As for adding some of the definition language up front, @EmilyPo - did you mean at the very top, before we split into the "visual" and "math" tracks? If so, I don't think that's the right path to take. As of now, it is set up so that most readers can go through the whole thing without hearing or seeing any numbers or complex terms. And I think we need to keep it way.
Putting in context, my high school friend who is now getting her PhD in Health Communications said that even the path that just looks at the figures and skips all the math is written at a college level. And if you want to have something be broadly understood by the public it should be at more like a 5th or 8th grade level. They get special training in how to write like that. So we shouldn't add any jargon into that path at all. Karin actually said she might try to write up an accessible English version for us,although she works for the CT DOH so has a pretty full plate herself right now :-)
Thanks all!!!!
Martina suggested this, and it's a good idea. Seems likely to be much more intuitive to people - it matches the "degrees of separation" concept from the real world.

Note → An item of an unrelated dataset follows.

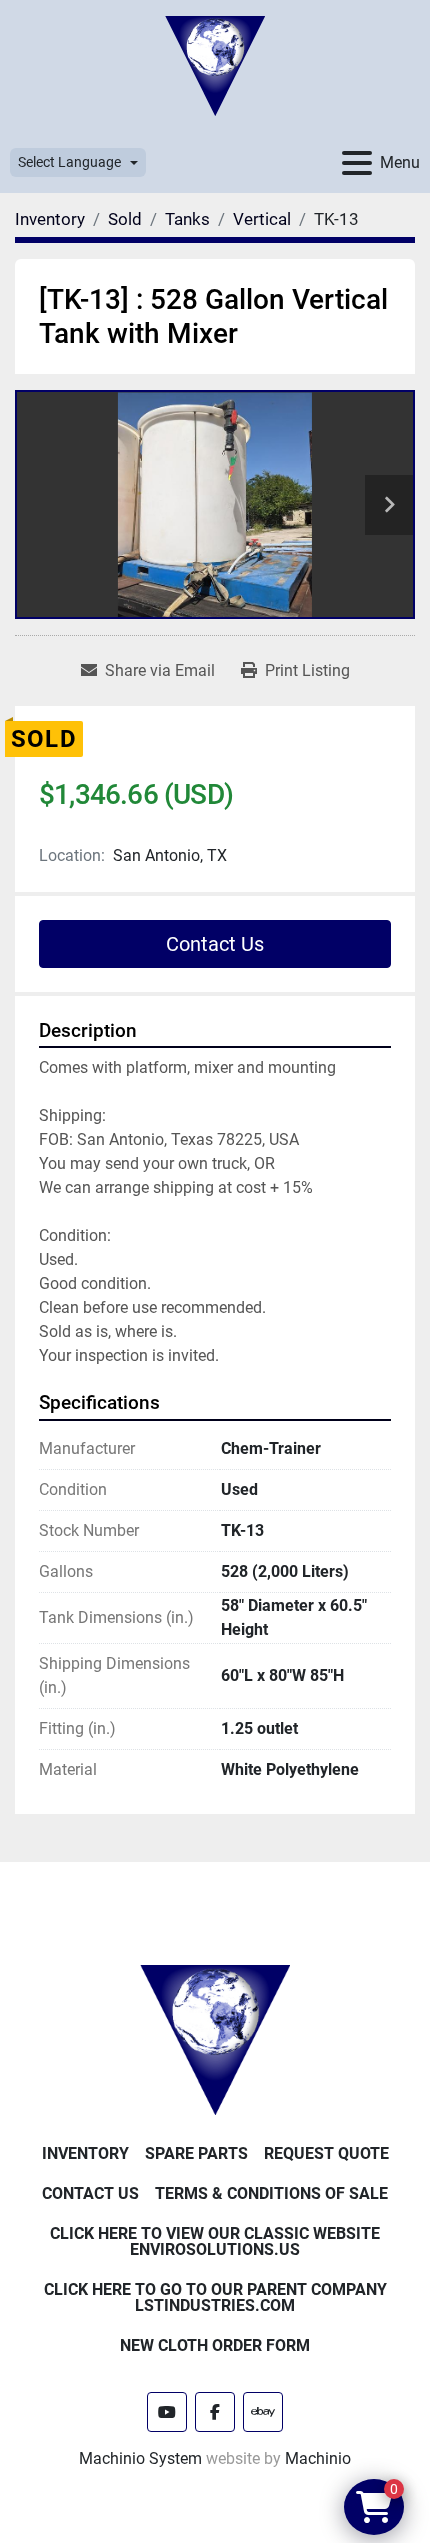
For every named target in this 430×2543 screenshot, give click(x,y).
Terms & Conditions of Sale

My (Steve's) only concern is that the difference won't be nearly as great between the essential network and the friend network. I just spent a few minutes pondering it and realizing why. The friend network adds a lot more people into the pool of the reachables, meaning that overall there may still be a lot of folks who are reachable along long paths (and weren't reachable at all before). So the average might not change as much as we think. But, the only way to know is to try. Martina volunteered to explore this, but she is also a busy bee so anyone else who wants to take a stab and see what the numbers look like, go for it!